* [Pixel coordinate grounding data]:
'''

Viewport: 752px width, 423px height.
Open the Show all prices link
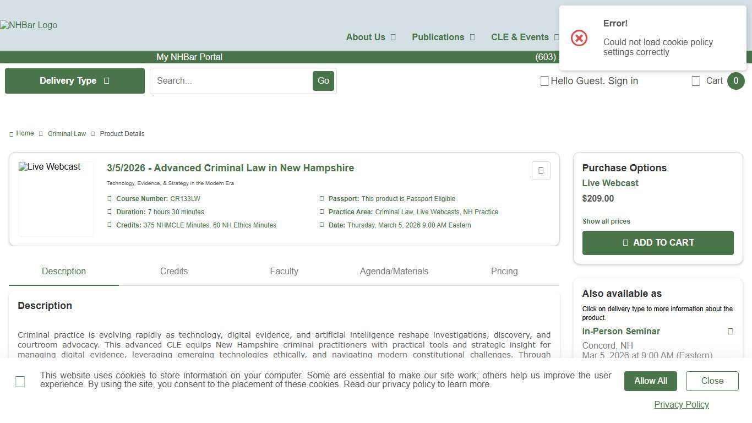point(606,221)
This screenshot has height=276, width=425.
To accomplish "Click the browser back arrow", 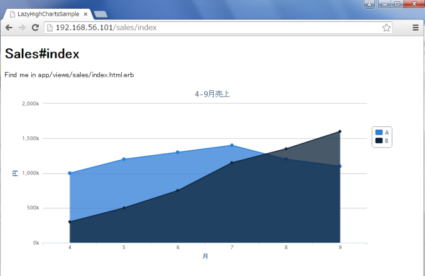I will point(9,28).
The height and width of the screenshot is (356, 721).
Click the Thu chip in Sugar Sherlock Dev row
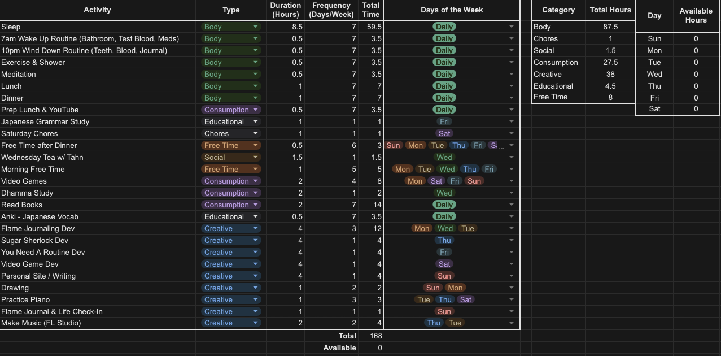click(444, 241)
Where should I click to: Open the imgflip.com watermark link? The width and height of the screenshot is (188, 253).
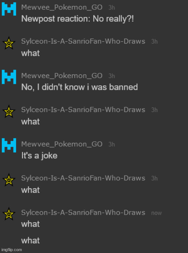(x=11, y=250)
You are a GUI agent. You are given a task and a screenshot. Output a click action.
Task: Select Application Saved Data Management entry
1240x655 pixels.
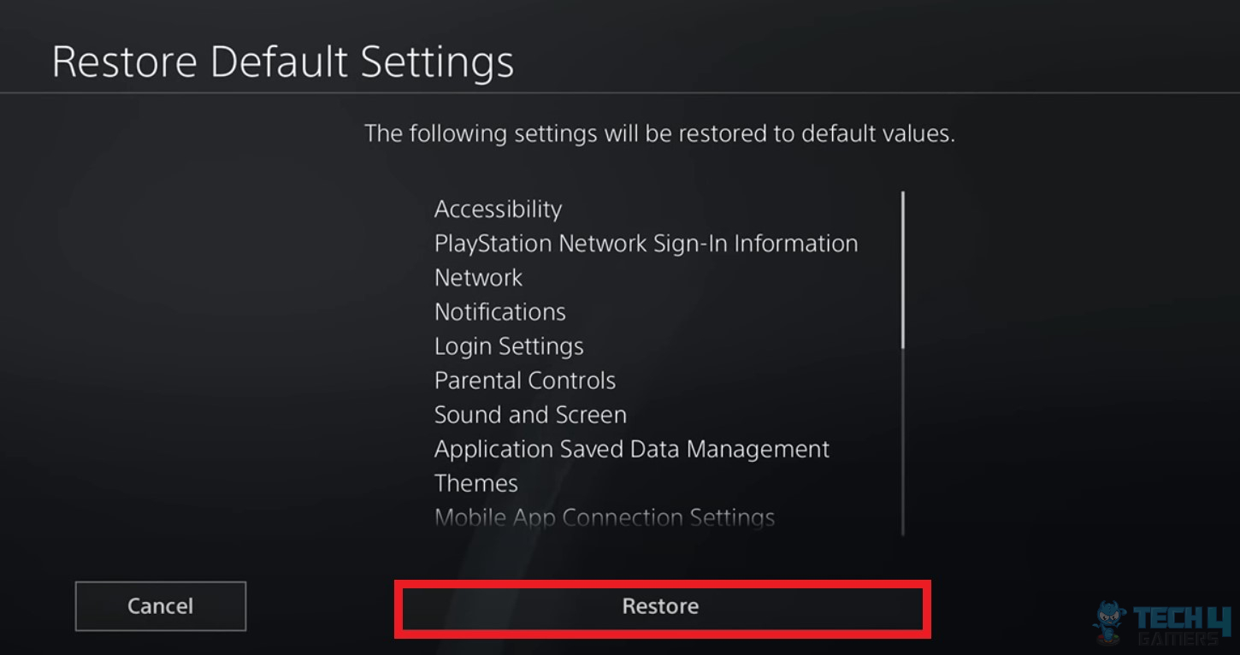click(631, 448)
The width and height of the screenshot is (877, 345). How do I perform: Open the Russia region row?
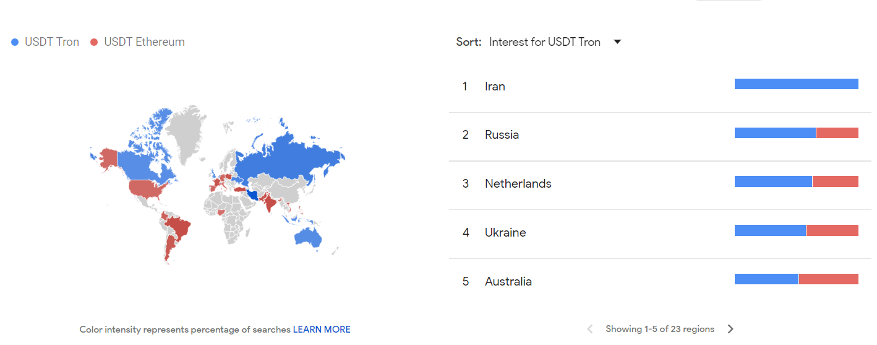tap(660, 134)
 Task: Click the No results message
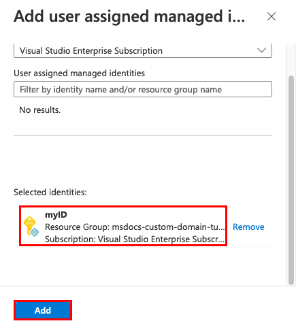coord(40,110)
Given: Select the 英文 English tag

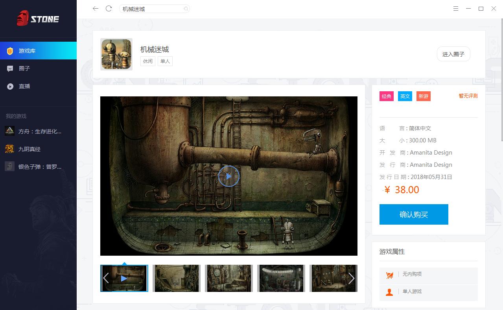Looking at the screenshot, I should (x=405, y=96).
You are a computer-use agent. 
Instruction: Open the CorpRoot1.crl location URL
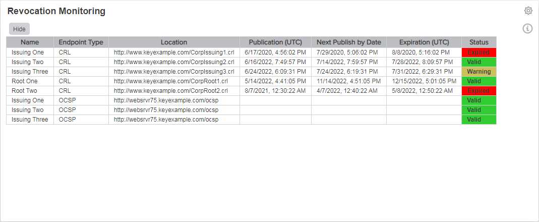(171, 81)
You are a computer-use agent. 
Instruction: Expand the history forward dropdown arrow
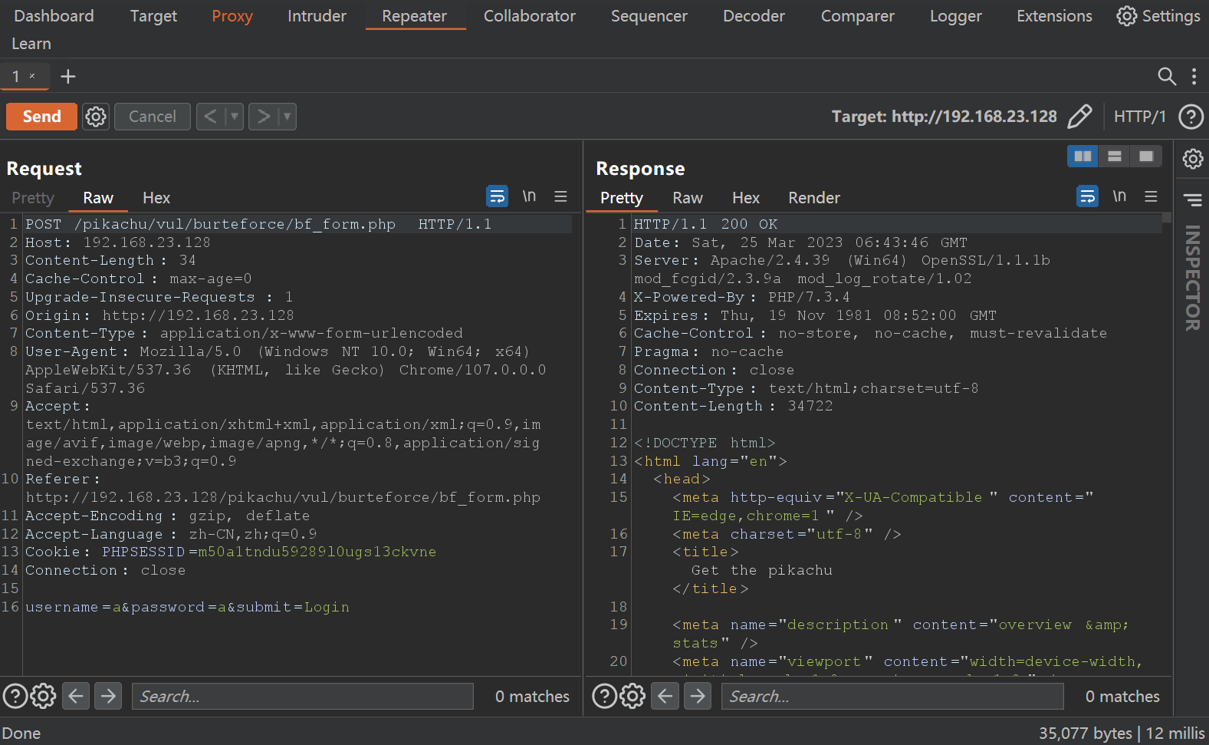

'''

* [Work required]:
Your output should consist solely of the lines from the line containing "The width and height of the screenshot is (877, 345)." through the end of the data above, copied exactly, with images removed.

* [Task result]:
The width and height of the screenshot is (877, 345). How do I perform: Open the Russia region row?
tap(660, 134)
 Task: Click the No results message
coord(40,110)
Given: Select the 英文 English tag

Looking at the screenshot, I should (x=405, y=96).
You are a computer-use agent. 
Instruction: Open the CorpRoot1.crl location URL
(171, 81)
You are a computer-use agent. 
Instruction: Expand the history forward dropdown arrow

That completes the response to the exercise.